Content starts
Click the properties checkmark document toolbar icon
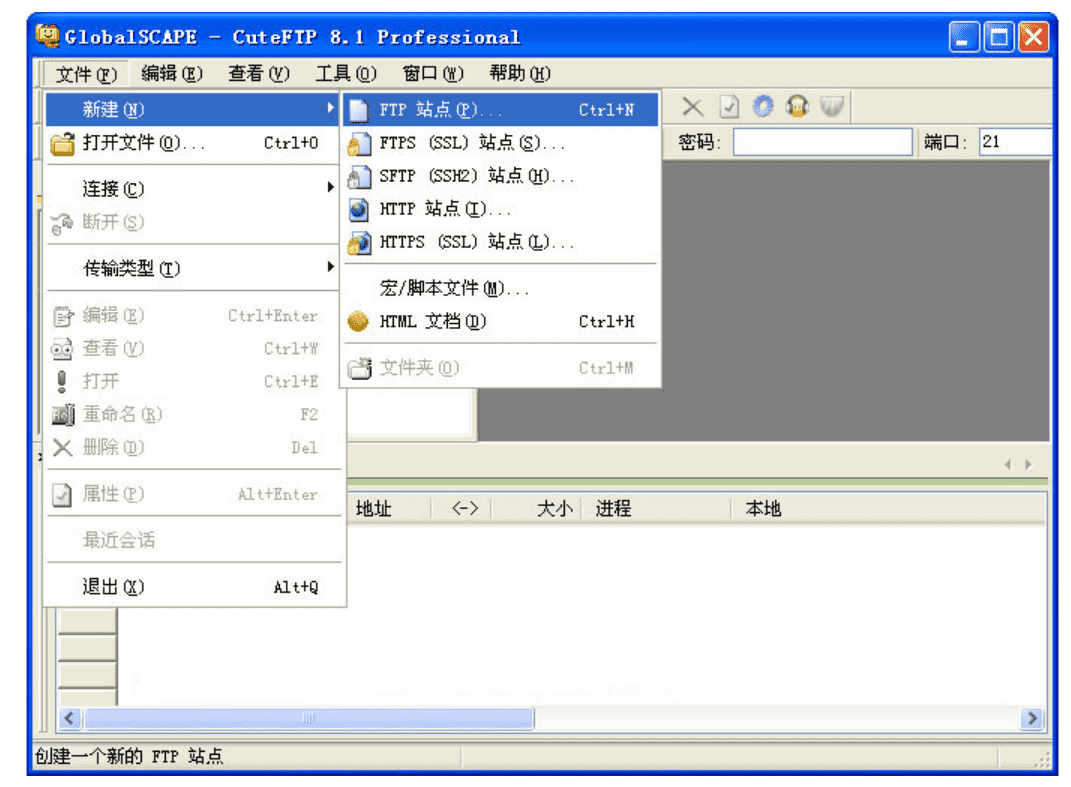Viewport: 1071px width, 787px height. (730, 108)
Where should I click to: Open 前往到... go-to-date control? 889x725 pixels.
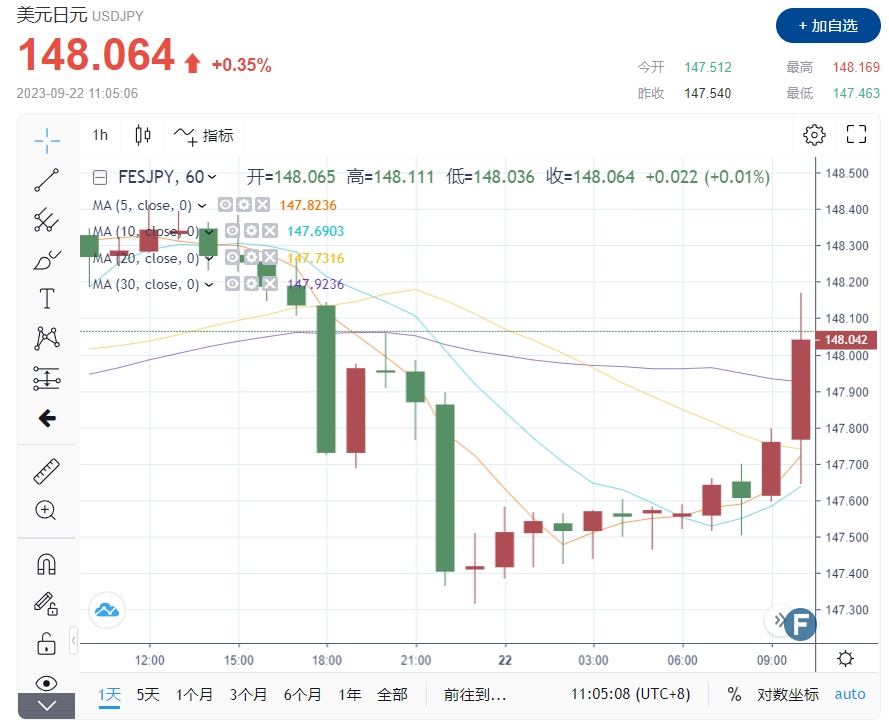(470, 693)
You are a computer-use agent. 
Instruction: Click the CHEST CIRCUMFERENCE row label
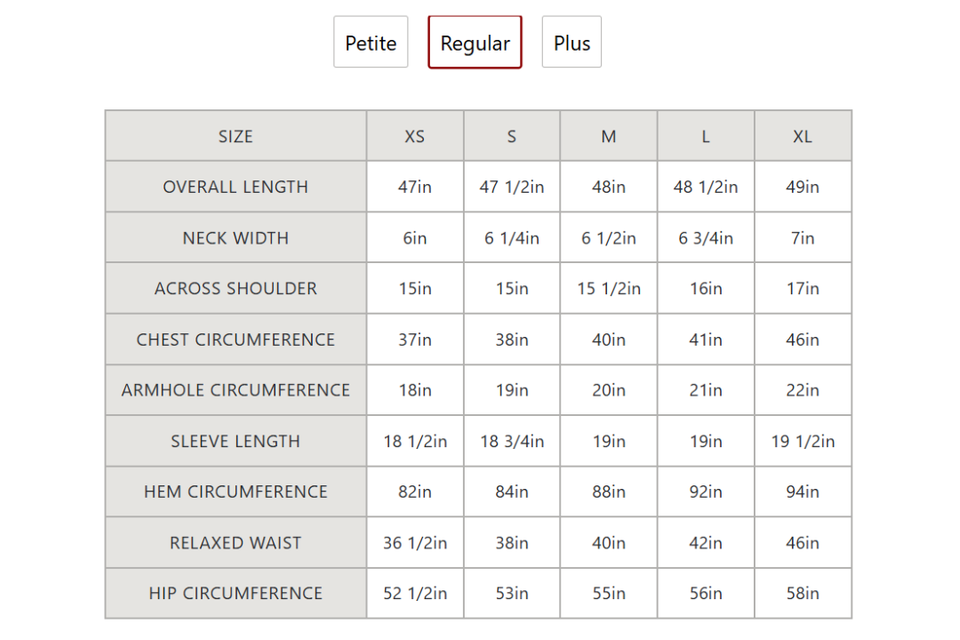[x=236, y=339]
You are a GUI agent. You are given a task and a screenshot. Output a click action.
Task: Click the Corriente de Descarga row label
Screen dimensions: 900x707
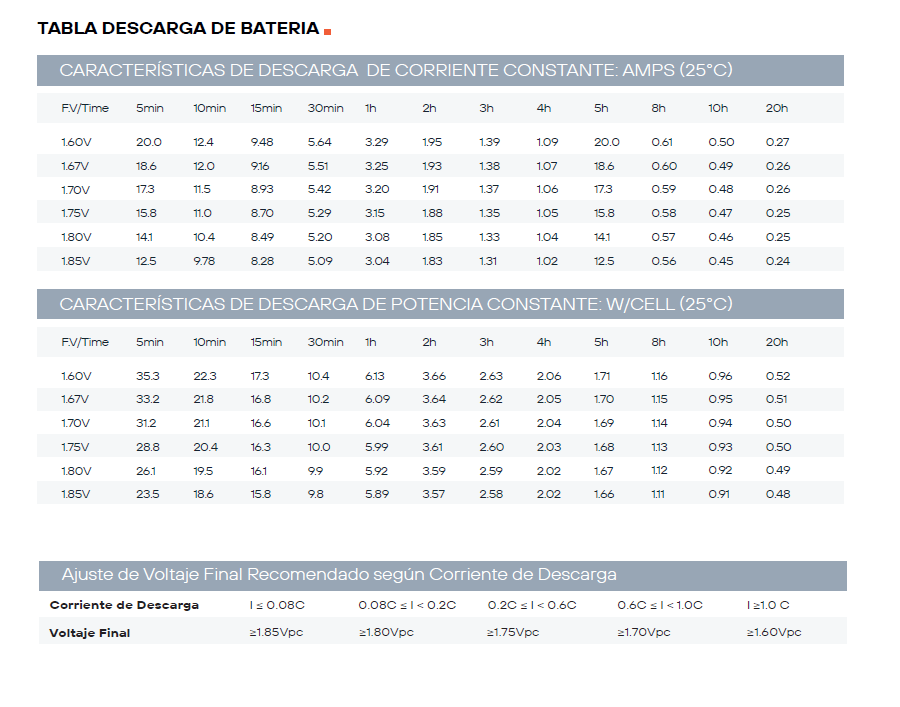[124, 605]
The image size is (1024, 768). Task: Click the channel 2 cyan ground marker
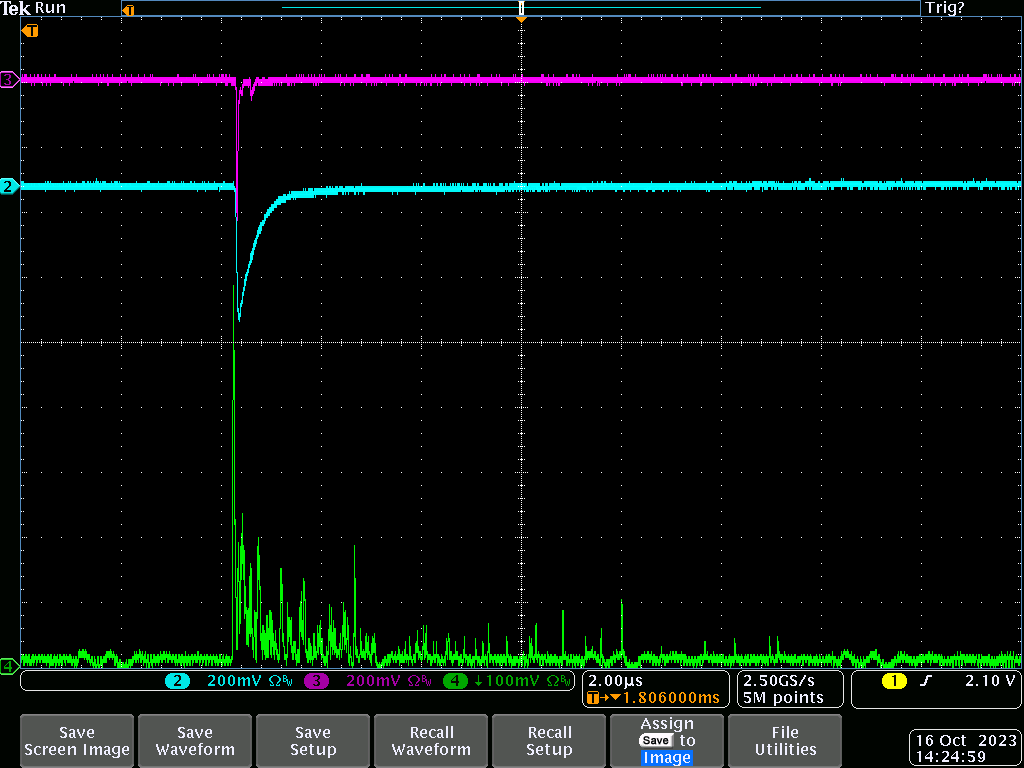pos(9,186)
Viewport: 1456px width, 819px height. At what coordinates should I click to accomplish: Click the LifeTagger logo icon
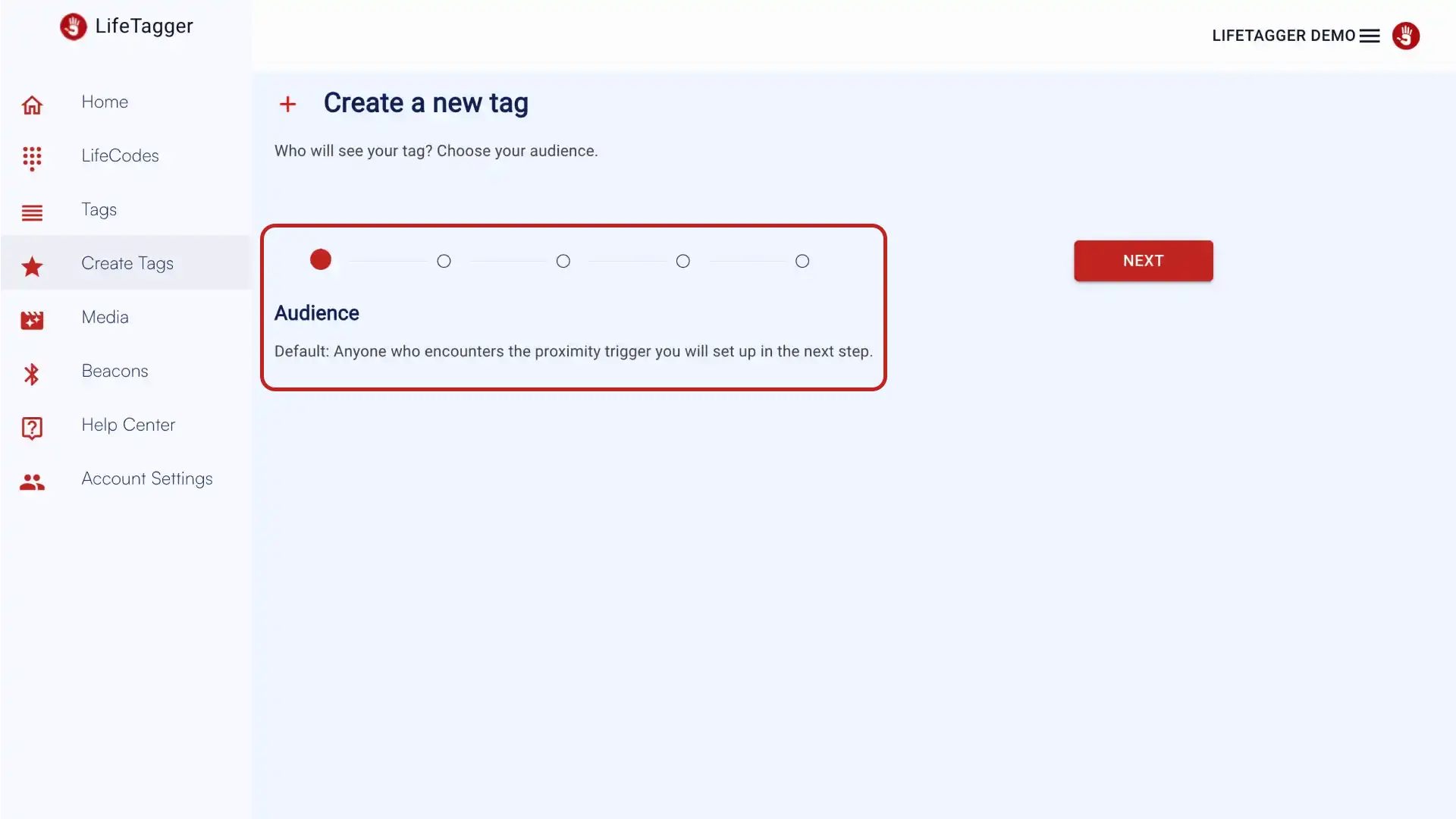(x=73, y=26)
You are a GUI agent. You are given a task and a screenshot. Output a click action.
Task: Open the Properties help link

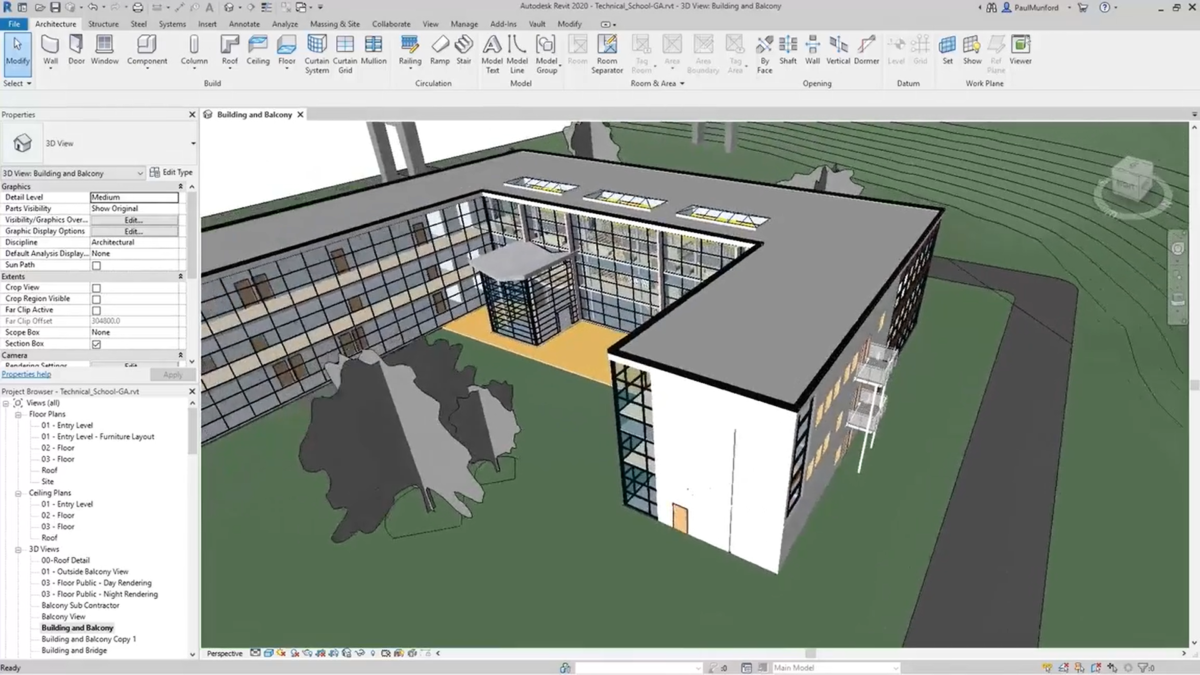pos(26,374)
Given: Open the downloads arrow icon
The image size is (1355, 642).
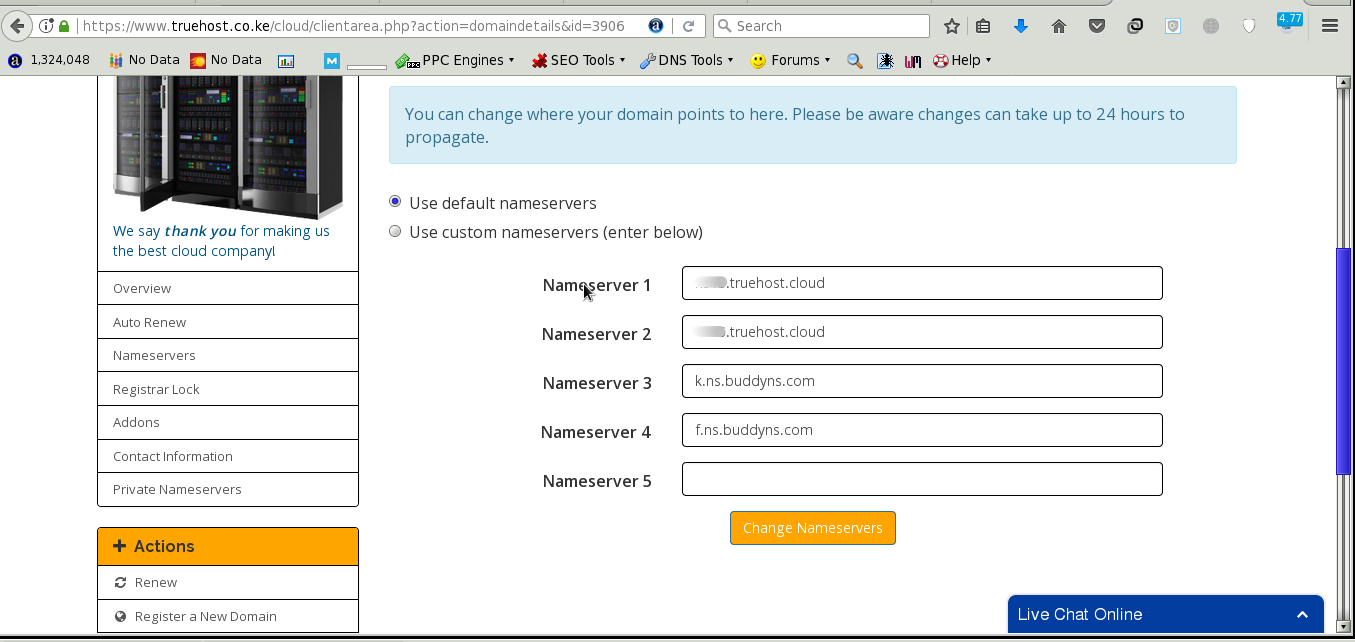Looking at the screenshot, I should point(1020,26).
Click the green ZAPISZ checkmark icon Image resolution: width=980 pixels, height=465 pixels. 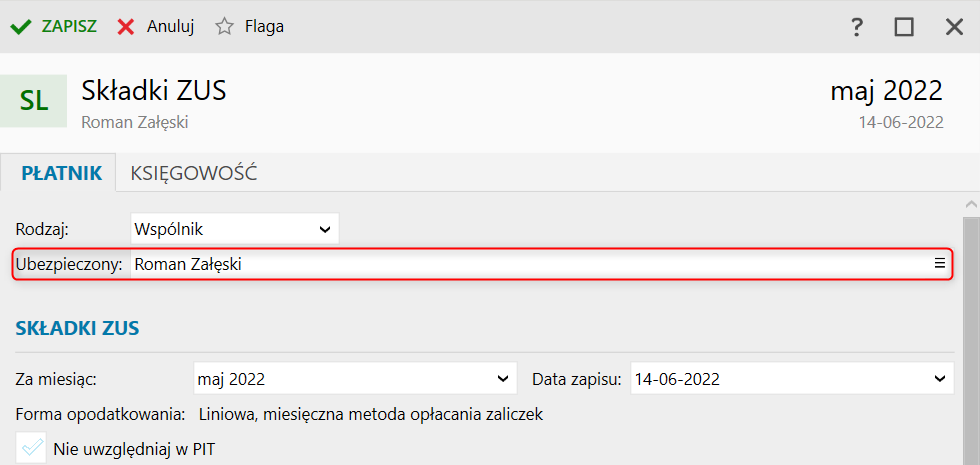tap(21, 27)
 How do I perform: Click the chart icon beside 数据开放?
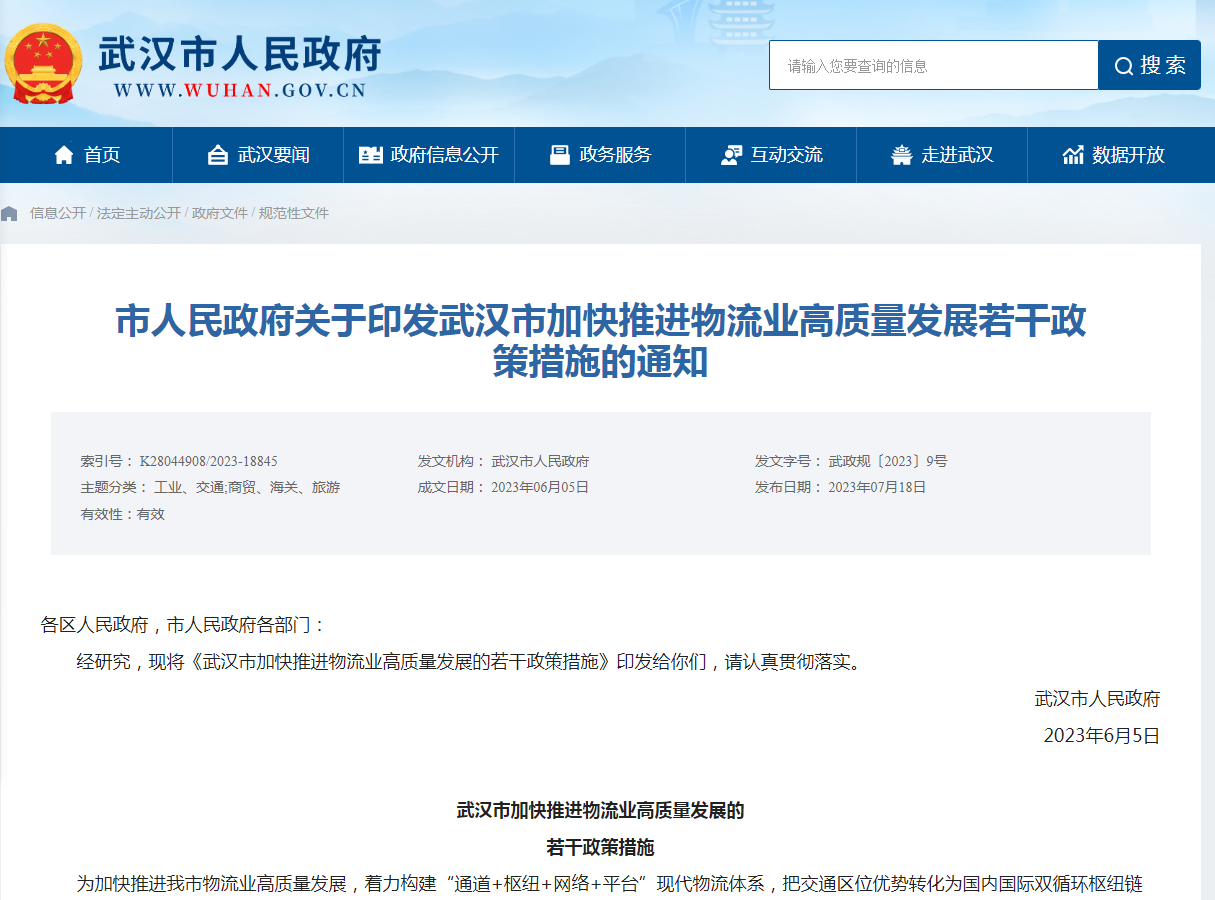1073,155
Content ends
*WORK TASK:* Please copy exactly the lines from the one containing "How do I perform: Click" through the last line of the records, both ends included, and leave out any pictures.

*RESPONSE BELOW:*
 How do I perform: Click the chart icon beside 数据开放?
1073,155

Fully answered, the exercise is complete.